**The task:**
Set down every entry again exactly as it stands below.

**Provided data:**
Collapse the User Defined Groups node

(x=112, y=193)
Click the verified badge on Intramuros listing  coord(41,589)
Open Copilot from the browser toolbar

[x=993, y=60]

**Solution to this task:**
Collapse the User Defined Groups node

(x=112, y=193)
Click the verified badge on Intramuros listing  coord(41,589)
Open Copilot from the browser toolbar

[x=993, y=60]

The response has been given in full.